I Can’t Drive A Car, But I Know To Shoot Films: Ravi K Chandran

The DOP is almost always up at 4am with his camera ready for his day to begin. “I never think cinematography is my profession. I was once shooting in Serbia at minus 10° early in the morning, waiting to capture that one particular light. We would come to Rajasthan to shoot at 45° and then to Chennai in the peak summer. Sometimes, there is a thunderstorm and sometimes, it’s hard to go up the terrain. But these things keep you alive, excited and sharper. If I think this is my job, I’ll get bored. So, it’s like somebody is paying me money to play with all these tools and I’m just using my eyes to see through the lens.”

Even when he was young, Ravi remembers looking at the camera as a toy to play with. His brother, the famous cinematographer K Ramachandra Babu was already in college when Ravi was born. So he would often accompany his brother as a model, roaming around the village, clicking pictures. “When I used to click pictures of friends and families, they would say it looked different. It led me to realise that I had some good composition or lighting sense.”

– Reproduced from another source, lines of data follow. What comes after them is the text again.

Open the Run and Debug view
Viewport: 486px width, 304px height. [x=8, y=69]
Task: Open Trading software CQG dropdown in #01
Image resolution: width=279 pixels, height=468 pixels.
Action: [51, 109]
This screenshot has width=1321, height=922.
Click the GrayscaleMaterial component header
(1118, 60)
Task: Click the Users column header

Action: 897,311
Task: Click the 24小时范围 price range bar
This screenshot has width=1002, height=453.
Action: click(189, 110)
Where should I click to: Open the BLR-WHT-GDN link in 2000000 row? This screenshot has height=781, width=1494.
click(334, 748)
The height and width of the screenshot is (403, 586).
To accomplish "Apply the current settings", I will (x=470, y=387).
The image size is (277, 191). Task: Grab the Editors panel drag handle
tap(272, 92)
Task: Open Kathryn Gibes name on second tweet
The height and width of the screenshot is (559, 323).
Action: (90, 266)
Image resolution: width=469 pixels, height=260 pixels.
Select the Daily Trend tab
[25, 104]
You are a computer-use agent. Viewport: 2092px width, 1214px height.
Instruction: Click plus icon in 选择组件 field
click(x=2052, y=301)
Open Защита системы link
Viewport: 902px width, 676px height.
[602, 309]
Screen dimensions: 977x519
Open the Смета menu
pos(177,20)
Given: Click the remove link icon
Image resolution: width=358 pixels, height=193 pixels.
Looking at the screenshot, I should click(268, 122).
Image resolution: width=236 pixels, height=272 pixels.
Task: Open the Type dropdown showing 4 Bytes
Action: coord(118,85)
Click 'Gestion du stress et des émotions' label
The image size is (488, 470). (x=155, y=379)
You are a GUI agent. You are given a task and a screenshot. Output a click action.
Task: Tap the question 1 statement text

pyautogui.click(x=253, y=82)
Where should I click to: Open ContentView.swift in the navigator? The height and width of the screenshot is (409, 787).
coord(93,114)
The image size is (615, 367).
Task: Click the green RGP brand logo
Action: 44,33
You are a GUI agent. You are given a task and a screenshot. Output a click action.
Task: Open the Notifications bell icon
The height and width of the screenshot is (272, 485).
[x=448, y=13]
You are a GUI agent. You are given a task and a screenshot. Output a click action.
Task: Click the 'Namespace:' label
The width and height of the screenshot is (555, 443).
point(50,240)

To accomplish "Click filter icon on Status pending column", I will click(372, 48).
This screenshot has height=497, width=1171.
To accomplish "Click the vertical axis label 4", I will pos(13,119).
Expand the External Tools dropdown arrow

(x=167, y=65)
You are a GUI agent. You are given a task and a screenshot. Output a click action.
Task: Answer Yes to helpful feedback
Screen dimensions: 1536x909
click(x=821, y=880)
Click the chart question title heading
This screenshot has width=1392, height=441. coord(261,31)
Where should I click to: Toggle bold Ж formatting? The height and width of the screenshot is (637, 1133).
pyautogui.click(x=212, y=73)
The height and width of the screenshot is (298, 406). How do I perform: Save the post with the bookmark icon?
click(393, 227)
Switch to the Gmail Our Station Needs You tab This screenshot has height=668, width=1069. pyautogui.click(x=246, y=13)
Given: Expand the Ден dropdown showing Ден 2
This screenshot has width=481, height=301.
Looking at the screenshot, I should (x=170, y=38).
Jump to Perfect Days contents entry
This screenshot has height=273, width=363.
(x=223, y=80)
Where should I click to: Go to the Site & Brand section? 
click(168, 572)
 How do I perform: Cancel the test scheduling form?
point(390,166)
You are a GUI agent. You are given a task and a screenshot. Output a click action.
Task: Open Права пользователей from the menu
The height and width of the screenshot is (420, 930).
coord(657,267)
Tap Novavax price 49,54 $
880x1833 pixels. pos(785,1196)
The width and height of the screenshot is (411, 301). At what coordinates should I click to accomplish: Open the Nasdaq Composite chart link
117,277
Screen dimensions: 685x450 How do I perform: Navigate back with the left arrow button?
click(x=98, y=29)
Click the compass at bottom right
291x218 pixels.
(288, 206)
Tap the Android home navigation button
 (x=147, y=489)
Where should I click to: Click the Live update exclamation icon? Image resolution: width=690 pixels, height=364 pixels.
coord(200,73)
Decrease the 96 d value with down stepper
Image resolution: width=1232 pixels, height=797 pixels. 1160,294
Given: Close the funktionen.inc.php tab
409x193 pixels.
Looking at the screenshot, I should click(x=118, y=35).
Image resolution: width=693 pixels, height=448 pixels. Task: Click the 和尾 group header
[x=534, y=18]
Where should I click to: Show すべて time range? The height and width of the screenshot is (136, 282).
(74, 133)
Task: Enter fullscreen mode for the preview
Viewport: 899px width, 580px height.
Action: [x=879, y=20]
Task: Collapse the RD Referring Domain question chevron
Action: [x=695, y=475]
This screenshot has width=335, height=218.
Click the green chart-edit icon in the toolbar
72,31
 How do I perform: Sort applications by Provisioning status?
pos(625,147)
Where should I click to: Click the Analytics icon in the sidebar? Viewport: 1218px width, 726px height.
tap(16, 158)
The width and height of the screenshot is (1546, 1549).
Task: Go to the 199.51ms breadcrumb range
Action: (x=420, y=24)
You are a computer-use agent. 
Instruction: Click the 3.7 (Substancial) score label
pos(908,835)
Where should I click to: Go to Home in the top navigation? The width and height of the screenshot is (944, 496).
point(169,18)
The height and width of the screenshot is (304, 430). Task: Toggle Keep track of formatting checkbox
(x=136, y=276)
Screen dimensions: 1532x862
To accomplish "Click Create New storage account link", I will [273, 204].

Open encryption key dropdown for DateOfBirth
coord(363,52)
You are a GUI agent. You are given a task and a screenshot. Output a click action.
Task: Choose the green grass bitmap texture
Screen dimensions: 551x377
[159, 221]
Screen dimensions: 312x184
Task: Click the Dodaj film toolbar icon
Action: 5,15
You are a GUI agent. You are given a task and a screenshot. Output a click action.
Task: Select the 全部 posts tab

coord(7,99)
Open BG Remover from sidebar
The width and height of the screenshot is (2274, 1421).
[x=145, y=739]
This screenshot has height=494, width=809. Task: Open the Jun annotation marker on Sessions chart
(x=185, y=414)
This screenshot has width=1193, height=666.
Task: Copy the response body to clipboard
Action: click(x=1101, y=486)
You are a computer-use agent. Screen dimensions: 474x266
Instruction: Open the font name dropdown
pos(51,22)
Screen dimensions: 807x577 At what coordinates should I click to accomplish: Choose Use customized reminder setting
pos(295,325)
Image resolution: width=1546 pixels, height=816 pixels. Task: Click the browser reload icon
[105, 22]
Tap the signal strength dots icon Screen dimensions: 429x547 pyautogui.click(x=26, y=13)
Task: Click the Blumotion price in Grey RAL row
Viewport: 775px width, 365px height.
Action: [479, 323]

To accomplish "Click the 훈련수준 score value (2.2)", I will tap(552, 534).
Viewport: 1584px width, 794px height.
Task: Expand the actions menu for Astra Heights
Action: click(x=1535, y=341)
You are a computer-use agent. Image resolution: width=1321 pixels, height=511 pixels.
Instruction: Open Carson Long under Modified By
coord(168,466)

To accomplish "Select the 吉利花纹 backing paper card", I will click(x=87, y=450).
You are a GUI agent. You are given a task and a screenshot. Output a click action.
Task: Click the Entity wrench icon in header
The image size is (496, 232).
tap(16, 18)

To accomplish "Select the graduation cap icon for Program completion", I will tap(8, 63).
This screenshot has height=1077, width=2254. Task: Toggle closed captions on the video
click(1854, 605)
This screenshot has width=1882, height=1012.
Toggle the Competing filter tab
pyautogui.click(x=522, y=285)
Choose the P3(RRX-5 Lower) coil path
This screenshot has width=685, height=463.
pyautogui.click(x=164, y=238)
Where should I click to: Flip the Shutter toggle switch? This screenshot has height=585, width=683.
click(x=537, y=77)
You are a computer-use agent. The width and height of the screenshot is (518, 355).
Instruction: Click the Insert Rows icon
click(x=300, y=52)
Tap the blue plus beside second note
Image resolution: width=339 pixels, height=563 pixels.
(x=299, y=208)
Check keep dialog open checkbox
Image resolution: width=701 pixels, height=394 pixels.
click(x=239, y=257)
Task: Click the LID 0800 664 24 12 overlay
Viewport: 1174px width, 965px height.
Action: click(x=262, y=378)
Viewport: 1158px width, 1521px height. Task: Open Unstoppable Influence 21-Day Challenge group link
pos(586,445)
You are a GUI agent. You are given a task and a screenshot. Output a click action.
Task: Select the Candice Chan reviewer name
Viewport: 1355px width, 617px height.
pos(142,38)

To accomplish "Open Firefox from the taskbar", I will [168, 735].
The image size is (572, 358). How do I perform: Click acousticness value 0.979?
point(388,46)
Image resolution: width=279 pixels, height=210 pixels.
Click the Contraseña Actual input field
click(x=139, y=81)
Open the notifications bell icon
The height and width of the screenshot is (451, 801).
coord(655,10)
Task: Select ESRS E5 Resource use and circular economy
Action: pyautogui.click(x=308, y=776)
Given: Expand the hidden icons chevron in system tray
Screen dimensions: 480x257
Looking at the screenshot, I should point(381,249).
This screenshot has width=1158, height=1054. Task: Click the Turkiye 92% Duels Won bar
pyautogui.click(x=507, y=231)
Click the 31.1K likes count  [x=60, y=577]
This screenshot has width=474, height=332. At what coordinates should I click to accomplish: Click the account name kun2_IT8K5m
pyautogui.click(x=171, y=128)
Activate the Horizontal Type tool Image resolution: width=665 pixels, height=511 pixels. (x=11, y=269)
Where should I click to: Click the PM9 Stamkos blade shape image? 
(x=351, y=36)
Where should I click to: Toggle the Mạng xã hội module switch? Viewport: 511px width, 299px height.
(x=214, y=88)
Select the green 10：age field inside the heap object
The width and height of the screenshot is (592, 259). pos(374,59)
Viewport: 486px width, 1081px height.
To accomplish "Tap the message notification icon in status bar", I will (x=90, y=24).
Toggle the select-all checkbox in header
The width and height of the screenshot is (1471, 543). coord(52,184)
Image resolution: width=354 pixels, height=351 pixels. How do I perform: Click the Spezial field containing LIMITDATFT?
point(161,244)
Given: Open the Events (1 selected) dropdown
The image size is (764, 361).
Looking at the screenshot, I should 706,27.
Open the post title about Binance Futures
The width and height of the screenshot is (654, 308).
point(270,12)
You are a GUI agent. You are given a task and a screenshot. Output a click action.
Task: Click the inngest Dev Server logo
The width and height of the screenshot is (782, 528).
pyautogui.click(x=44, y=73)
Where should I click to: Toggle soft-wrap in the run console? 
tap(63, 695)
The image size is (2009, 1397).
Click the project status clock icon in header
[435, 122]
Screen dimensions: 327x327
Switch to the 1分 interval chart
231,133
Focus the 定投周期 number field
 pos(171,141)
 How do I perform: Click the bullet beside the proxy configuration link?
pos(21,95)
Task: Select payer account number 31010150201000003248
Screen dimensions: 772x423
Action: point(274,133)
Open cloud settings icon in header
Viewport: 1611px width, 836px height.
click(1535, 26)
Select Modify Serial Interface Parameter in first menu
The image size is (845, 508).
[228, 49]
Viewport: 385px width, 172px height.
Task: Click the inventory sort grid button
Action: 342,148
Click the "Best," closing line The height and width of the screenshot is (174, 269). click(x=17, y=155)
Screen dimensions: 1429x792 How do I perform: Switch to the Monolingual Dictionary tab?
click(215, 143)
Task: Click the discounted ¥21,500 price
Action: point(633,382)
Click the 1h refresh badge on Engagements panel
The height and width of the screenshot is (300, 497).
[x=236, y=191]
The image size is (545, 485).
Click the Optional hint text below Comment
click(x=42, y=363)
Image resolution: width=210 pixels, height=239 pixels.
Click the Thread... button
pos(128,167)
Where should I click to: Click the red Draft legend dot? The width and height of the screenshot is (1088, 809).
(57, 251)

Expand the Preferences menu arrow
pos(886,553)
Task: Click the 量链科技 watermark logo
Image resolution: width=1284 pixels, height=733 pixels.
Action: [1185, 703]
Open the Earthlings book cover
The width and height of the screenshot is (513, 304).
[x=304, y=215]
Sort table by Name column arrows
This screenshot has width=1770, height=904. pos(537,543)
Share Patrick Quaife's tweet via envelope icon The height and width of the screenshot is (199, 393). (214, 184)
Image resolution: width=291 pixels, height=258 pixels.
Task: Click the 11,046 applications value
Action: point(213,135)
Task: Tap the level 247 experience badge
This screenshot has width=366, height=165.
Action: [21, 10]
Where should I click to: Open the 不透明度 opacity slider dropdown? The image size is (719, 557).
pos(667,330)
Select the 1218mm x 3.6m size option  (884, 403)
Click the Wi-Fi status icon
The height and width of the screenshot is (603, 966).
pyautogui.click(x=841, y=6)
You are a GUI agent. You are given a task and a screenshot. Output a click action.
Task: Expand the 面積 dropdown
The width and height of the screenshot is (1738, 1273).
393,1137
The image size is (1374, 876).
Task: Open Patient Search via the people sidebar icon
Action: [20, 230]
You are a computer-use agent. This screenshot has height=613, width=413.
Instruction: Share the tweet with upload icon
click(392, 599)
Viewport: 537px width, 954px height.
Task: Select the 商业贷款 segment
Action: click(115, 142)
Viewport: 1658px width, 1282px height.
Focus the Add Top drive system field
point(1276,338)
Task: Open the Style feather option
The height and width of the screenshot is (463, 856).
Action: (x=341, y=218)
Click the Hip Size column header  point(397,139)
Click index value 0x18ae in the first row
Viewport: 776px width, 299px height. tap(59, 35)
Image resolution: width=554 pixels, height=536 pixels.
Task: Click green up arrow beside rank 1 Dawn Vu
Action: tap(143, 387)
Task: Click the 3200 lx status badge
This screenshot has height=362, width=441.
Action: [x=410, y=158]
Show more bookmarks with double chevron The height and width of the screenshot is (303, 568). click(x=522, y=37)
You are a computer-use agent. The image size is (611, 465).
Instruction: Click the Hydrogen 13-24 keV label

While cameras have always been his dear friend, he remembers realising the power of cinema while watching Steven Spielberg’s Close Encounters of the Third Kind (1977) for the first time in Chennai’s Devi theatre. “Watching the film on a 70mm screen blew my mind. For me, cinema is not about a single part like cinematography or editing, it is a whole. This film took me to a different world.” Having started his career in 1991 with the Malayalam film Kilukkampetti, Ravi is quick to point out that Malayalam cinema has always been ready to take a gamble on young cinematographers. “Be it Santhosh Sivan, Balu Mahendra, Ravi Varman and others back in the day or the recent DOPs like Shaji Khalid in Manjummel Boys and Jomon T.John, the South has seen many talented cinematographers.”